This notebook contains all steps to import, clean, aggregate and merge the 3 datasets I queried from the MusicBrainz database.

Queries located here

The three datasets consist of:

allalbums_newmeta2.csv - All recordings by the bands The Beatles & The Rolling Stones.

bs_covers.csv - All cover versions (re-recordings) of original material from both bands.

work_cover.csv - A lookup of the workids representing the original songs from each band.


In [132]:
# Import data and modules. References to Plotly may be ignored for now, though the library offers far nicer 
# visualizations over basic Pandas and Matplotlib.

%matplotlib inline
import pandas as pd
import numpy as np
import seaborn as sns
import matplotlib.pyplot as plt

from sklearn import metrics
from sklearn.linear_model import LinearRegression
from sklearn.cross_validation import train_test_split
from sklearn.feature_extraction.text import CountVectorizer, TfidfVectorizer
from sklearn.naive_bayes import MultinomialNB
from sklearn.linear_model import LogisticRegression
from sklearn.feature_extraction.text import CountVectorizer, TfidfVectorizer

from textblob import TextBlob, Word
from nltk.stem.snowball import SnowballStemmer


import plotly.plotly as py
import plotly.tools as tls
tls.embed('https://plot.ly/~cufflinks/8')
import cufflinks as cf

py.sign_in('maxrose', '••••••••••')

cf.set_config_file(offline=True, world_readable=False, theme='ggplot')

plt.rcParams['figure.figsize'] = 8, 6

### Frame with all cover versions
covers = pd.read_table('data/bs_covers.csv', encoding= 'utf-8',header=0,delimiter='|')

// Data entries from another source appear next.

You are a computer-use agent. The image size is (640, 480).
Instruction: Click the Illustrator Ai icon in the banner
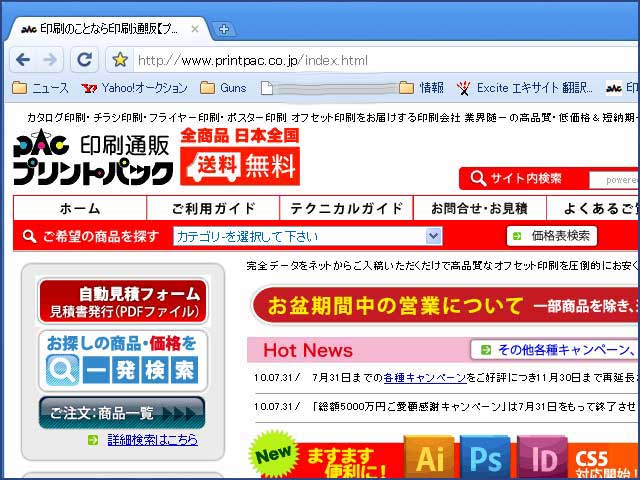tap(429, 458)
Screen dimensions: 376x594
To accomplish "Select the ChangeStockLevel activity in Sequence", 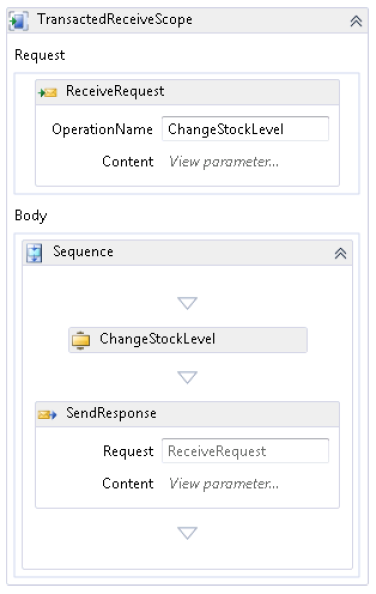I will [188, 340].

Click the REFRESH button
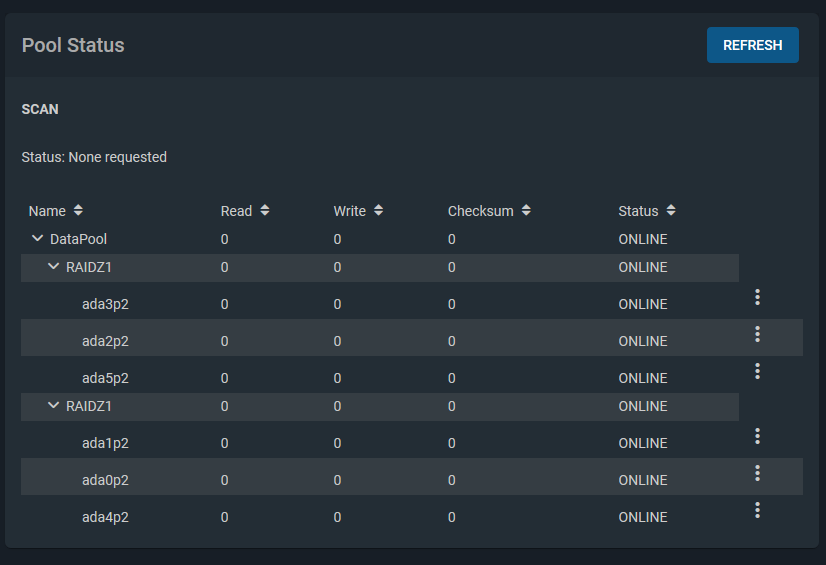752,45
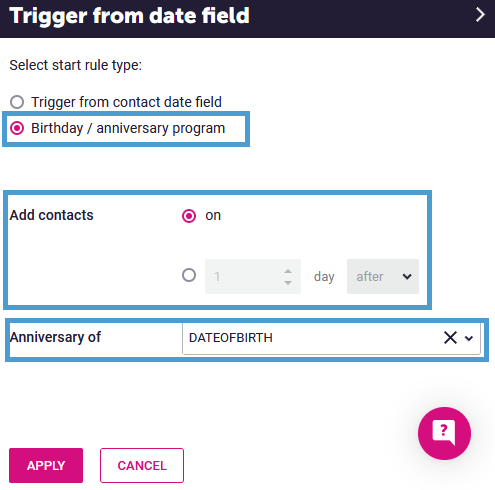Collapse the panel using the header chevron

point(480,15)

### Frame with workid and is_cover (written by either Beatles or Stones)
is_cover = pd.read_csv("data/work_cover.csv")

### Frame with source data for all recordings by Beatle and stones
bs = pd.read_table('data/allalbums_newmeta2.csv', encoding= 'utf-8',header=0,delimiter='|')
### fix incorrect releasedates
bs.set_value(bs.releasename.str.contains("Meet The Beatles"), 'releasedate', '1964-01-20')
bs.set_value(bs.releasename.str.contains("Singles Collection: The London Years"), 'releasedate', '1989-08-15')
bs.set_value(bs.releasename.str.contains("The Very Best of the Rolling Stones 1964-1971"), 'releasedate', '2011-01-01')
bs.set_value(bs.releasename.str.contains("Best Of the Beatles"), 'releasedate', '1997-01-01')
bs.set_value(bs.releasename.str.contains("1962 Live Recordings"), 'releasedate', '1988-01-01')
bs.set_value(bs.releasename.str.contains("Rockin' at the Star-Club"), 'releasedate', '1991-01-01')
bs.set_value(bs.releasename.str.contains("Biggest Mistake"), 'releasedate', '2006-01-01')
bs.set_value(bs.releasename.str.contains("Rolled Gold"), 'releasedate', '2007-11-12')
bs.set_value(bs.releasename.str.contains("Rewind"), 'releasedate', '1984-07-01')
bs.set_value(bs.releasename.str.contains("Rewind (1971–1984)"), 'releasedate', '1984-07-01')
bs.set_value(bs.releasename.str.contains("Hot Rocks"), 'releasedate', '1971-01-01')
bs.set_value(bs.releasename.str.contains("Highwire"), 'releasedate', '1991-01-01')
bs.set_value(bs.releasename.str.contains("Sad Sad Sad"), 'releasedate', '1990-01-01')
bs.set_value(bs.releasename.str.contains("Highwire"), 'releasedate', '1991-01-01')
bs.set_value(bs.releasename.str.contains("Perfect Collection"), 'releasedate', '1997-01-01')
bs.set_value(bs.releasename.str.contains("Reeperbahn"), 'releasedate', '1996-01-01')
bs.set_value(bs.releasename.str.contains("The Beatles Best: Super Star Hit Collection"), 'releasedate', '2010-01-01')
bs.set_value(bs.releasename.str.contains("The Best of Beatles"), 'releasedate', '1999-01-01')
bs.set_value(bs.releasename.str.contains("The Beatles Beat"), 'releasedate', '1964-04-01')
bs.set_value(bs.releasename.str.contains("Star-Club In Hamburg"), 'releasedate', '1977-01-01')
### format releasedate as datetime
bs['releasedate'] = pd.to_datetime(pd.Series(bs.releasedate))
#bs.head(4)


Ultimately the year (of the releasedate) is an important feature,I took the time to manually look up and implement code to fix.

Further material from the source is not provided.